Aurobindo Pharma, a leading pharmaceutical company, has announced the conclusion of a United States Food and Drug Administration (US FDA) audit at its Unit-II formulation manufacturing facility located in Bhiwadi, Rajasthan. The inspection, which took place from April 25, 2024, to May 3, 2024, resulted in the identification of nine observations by the regulatory authority.
According to Aurobindo Pharma, the observations made by the US FDA are procedural in nature and will be addressed within the stipulated time frame. The company’s statement underscores its commitment to ensuring compliance with regulatory standards and addressing any issues identified during inspections promptly and effectively.
Aurobindo Pharma is primarily involved in the manufacturing and marketing of active pharmaceutical ingredients, generic pharmaceuticals, and related services. The company has a robust presence in both domestic and international markets, with a focus on delivering high-quality, affordable healthcare solutions to patients worldwide.

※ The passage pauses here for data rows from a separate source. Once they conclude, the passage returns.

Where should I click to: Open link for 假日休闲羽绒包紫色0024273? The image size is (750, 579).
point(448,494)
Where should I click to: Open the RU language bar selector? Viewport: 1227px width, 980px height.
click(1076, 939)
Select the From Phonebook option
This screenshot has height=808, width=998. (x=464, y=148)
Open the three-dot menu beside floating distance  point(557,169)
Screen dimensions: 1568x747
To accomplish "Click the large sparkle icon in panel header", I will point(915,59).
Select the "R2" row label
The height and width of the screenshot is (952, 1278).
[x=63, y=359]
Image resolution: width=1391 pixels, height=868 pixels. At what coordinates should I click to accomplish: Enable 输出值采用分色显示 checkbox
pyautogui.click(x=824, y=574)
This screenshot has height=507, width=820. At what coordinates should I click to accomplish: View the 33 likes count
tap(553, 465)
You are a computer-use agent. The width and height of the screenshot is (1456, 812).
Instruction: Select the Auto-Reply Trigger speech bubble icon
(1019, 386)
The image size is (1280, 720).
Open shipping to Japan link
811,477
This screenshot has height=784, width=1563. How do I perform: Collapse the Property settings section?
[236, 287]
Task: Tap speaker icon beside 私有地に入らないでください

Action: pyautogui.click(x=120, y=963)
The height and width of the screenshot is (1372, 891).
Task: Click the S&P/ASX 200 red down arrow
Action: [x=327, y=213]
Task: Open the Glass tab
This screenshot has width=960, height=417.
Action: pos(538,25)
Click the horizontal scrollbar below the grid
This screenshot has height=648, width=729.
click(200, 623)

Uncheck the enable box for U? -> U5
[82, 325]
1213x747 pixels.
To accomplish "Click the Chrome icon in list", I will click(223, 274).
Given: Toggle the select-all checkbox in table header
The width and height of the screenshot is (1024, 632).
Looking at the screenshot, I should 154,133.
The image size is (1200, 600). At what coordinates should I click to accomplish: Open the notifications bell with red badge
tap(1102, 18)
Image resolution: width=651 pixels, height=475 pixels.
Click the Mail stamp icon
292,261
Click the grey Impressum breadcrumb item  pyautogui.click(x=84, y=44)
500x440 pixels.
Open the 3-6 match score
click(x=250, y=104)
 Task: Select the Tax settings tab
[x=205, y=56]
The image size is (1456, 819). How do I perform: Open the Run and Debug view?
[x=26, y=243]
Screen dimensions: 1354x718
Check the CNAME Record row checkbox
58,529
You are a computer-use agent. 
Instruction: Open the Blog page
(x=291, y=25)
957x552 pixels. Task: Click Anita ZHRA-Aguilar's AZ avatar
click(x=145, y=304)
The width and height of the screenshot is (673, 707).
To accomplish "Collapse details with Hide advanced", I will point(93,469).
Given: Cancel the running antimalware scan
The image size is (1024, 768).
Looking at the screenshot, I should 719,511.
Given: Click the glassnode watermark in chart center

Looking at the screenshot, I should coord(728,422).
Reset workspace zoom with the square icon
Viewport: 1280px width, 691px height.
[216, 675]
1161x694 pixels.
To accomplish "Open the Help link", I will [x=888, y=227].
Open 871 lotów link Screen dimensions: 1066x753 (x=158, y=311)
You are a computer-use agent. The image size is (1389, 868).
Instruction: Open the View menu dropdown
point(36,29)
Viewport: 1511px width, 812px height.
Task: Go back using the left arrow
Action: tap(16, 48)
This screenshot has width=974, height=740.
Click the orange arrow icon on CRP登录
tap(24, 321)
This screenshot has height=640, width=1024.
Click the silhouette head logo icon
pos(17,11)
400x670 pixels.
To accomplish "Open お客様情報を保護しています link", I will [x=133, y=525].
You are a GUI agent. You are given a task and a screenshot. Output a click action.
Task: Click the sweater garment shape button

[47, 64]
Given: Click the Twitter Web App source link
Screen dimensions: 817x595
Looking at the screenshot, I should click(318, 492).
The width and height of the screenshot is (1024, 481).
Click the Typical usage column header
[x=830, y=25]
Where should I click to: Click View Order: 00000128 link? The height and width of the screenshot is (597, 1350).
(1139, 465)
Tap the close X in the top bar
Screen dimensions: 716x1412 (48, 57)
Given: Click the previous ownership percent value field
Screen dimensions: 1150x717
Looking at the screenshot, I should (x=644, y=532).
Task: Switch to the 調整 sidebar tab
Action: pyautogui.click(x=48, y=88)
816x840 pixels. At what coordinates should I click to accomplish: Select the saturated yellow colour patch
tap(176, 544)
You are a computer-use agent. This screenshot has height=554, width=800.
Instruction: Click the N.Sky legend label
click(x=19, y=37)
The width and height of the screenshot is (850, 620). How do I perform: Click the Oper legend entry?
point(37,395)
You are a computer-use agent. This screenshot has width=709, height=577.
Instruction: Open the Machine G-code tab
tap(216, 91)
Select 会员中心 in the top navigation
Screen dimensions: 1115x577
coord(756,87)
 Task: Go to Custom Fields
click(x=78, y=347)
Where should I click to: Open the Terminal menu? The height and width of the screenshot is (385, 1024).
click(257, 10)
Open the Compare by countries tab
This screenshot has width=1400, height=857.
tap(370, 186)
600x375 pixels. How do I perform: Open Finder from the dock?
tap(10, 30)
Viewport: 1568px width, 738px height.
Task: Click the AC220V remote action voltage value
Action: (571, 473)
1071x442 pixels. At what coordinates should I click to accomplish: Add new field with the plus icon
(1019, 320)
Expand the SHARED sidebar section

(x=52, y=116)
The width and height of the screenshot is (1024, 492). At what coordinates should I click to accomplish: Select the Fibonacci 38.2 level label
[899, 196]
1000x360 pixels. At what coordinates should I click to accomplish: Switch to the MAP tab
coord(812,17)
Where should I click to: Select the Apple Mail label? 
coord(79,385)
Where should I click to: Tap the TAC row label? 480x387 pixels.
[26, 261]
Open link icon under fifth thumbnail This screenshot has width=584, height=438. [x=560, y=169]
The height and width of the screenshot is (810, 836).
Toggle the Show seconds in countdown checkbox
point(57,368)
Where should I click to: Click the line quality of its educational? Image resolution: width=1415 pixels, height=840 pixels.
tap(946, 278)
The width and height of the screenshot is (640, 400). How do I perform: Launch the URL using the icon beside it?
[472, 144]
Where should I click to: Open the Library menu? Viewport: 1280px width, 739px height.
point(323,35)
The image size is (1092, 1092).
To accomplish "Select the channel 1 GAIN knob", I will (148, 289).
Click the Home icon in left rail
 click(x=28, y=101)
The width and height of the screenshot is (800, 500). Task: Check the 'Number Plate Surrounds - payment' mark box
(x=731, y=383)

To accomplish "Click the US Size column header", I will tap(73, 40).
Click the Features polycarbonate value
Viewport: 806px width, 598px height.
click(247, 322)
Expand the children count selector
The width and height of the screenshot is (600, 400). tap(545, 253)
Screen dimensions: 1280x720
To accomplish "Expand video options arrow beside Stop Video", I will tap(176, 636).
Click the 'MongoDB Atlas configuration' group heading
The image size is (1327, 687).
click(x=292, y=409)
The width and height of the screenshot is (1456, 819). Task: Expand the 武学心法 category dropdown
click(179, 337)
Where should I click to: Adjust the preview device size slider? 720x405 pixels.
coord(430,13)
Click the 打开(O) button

In its recent financial performance, Aurobindo Pharma reported a significant increase in consolidated net profit, registering a 90.58% jump to Rs 936.29 crore, accompanied by a 13.82% rise in revenue from operations to Rs 7,271.23 crore in the third quarter of FY24 compared to the same period in the previous fiscal year.
Despite the audit findings, Aurobindo Pharma’s stock remained resilient, with the scrip experiencing a marginal decline of 0.10% to close at Rs 1152.70 on the Bombay Stock Exchange (BSE) on Friday. The company’s strong financial performance and ongoing efforts to maintain regulatory compliance position it for continued growth and success in the pharmaceutical industry.